─── Extracted entries ───
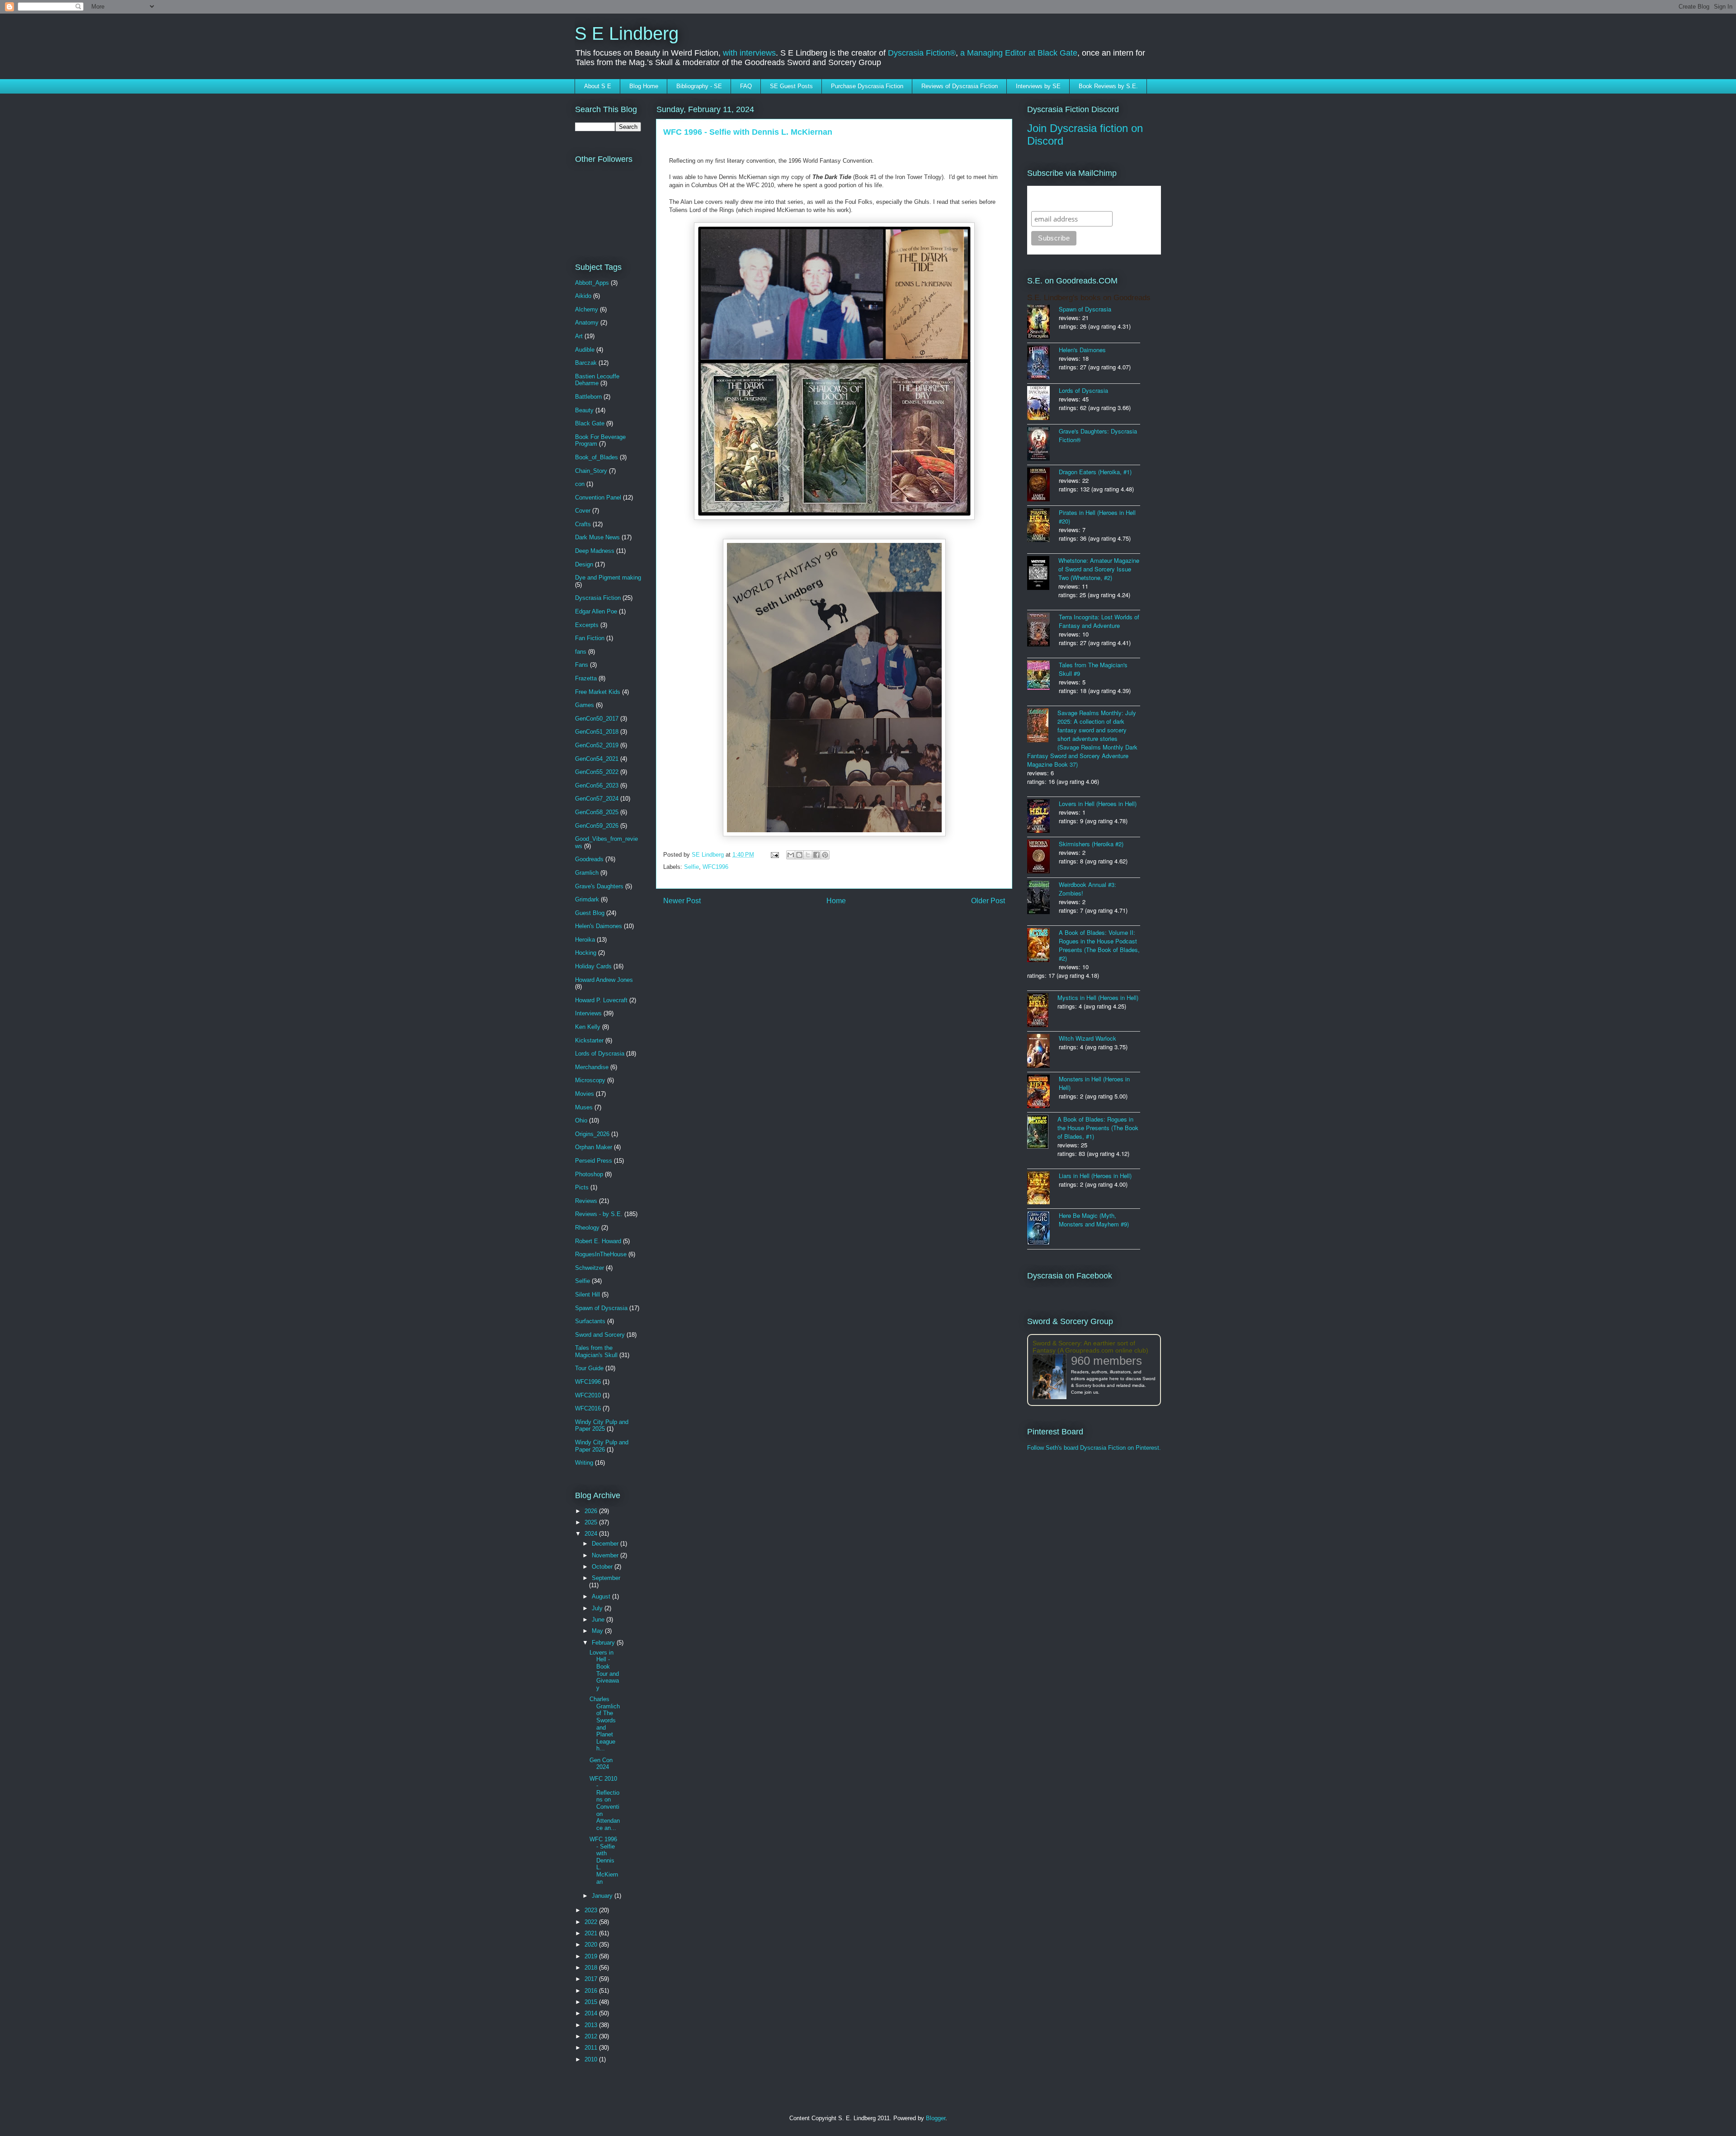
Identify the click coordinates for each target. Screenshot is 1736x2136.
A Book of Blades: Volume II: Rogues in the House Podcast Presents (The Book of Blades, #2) (1099, 945)
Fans (581, 664)
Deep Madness (594, 550)
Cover (582, 510)
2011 (592, 2047)
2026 (592, 1511)
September (606, 1578)
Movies (584, 1093)
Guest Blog (589, 913)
───
Return the listing exactly as it appears, excluding any image.

Identify the click coordinates for each target. Screenshot is 1736x2136.
A Book of Blades: Volume II: Rogues in the House Podcast Presents (The Book of Blades, #2) (1099, 945)
Fans (581, 664)
Deep Madness (594, 550)
Cover (582, 510)
2011 (592, 2047)
2026 (592, 1511)
September (606, 1578)
Movies (584, 1093)
Guest Blog (589, 913)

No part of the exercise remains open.